Hal’s eyes were wide with wonder.

“And we were all in a dressing room together. It was a big dressing room.”

I was playing with my tooth and my great grandma asked to see it. My mom, who was very big on yanking teeth {this part now makes me think that this must have been my second tooth because how else would I know this?} warned her off and said, “Oh, grandma, no. It’s not ready yet.”

“I’ll see about that,” she said.

At this point, back in my dining room, I held up seven fingers – all on my left hand and only the pinky and ring finger on the right. “Now, my great grandmother,” I told Hal, “only had seven fingers.”

He looked over at his dad, who confirmed it with a solemn nod. Hal’s eyes went even wider.

“I can’t remember whether she used those two fingers this time or not but they were like pincers. She could grab hold of this skin under your arm {I demonstrated} and lead you wherever she wanted you to go.”
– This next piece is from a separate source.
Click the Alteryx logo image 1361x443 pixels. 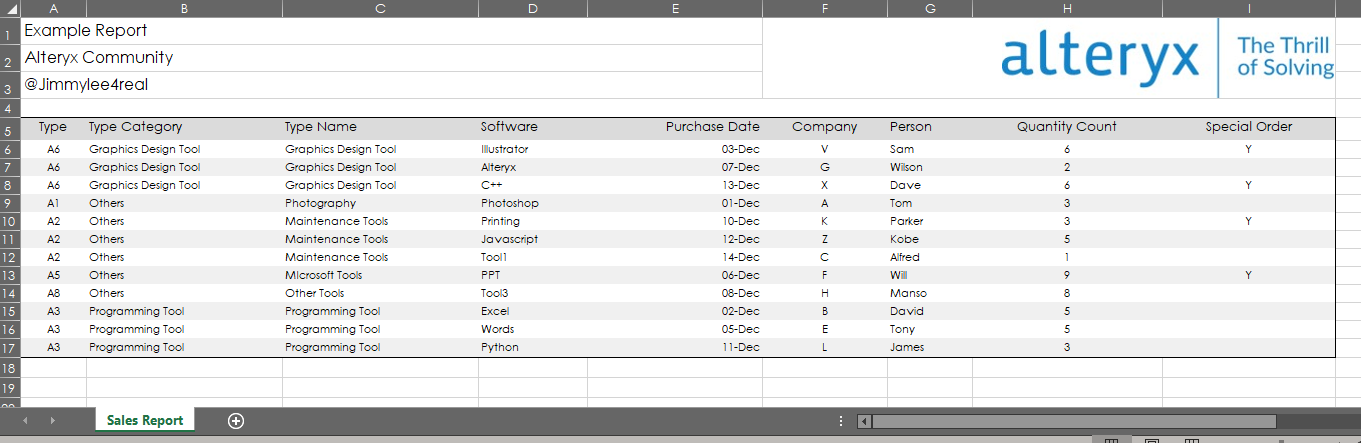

Hal scooted closer to his dad.

“Anyway, I just remember her reaching into my mouth and yanking that tooth out and saying, ‘Looks ready to me!’ I clearly remember looking at myself in the dressing room mirror, staring at the blood running down my face and all the commotion that caused in the dressing room.”

Hal was now standing partially behind his dad.

“Now, the second tooth,” I continued. “I lost that one on the Fourth of July. I know that because it was almost time to go to the big fireworks display in town and my mom insisted that we weren’t going until that tooth came out.

“I pleaded my case but she pinned me against the kitchen cabinets, reached in, and yanked out the tooth! It slipped from her fingers and fell onto my tongue. She said sharply, ‘Stick out your tongue!’ and I did and she plucked it off my tongue and we went to the fireworks display.”

Hal, now standing fully behind his seated dad and ducking down behind him, whispered in a small voice, “I’m glad I wasn’t you.”

I smiled. I didn’t have a rough childhood – definitely not. But my children are definitely softer than they would have been had they been me. Between my great grandma, grandparents, and my mom, not a lot of crap was put up with. Let’s just say they all had a perspective that you needed to be tough.

Oh, one last thing? Before I was two sentences into writing this story, Hal entered the room with his hand cupped in front of him. “Looks like today was the day after all,” he said, holding the tooth.

Affirmation. I was right!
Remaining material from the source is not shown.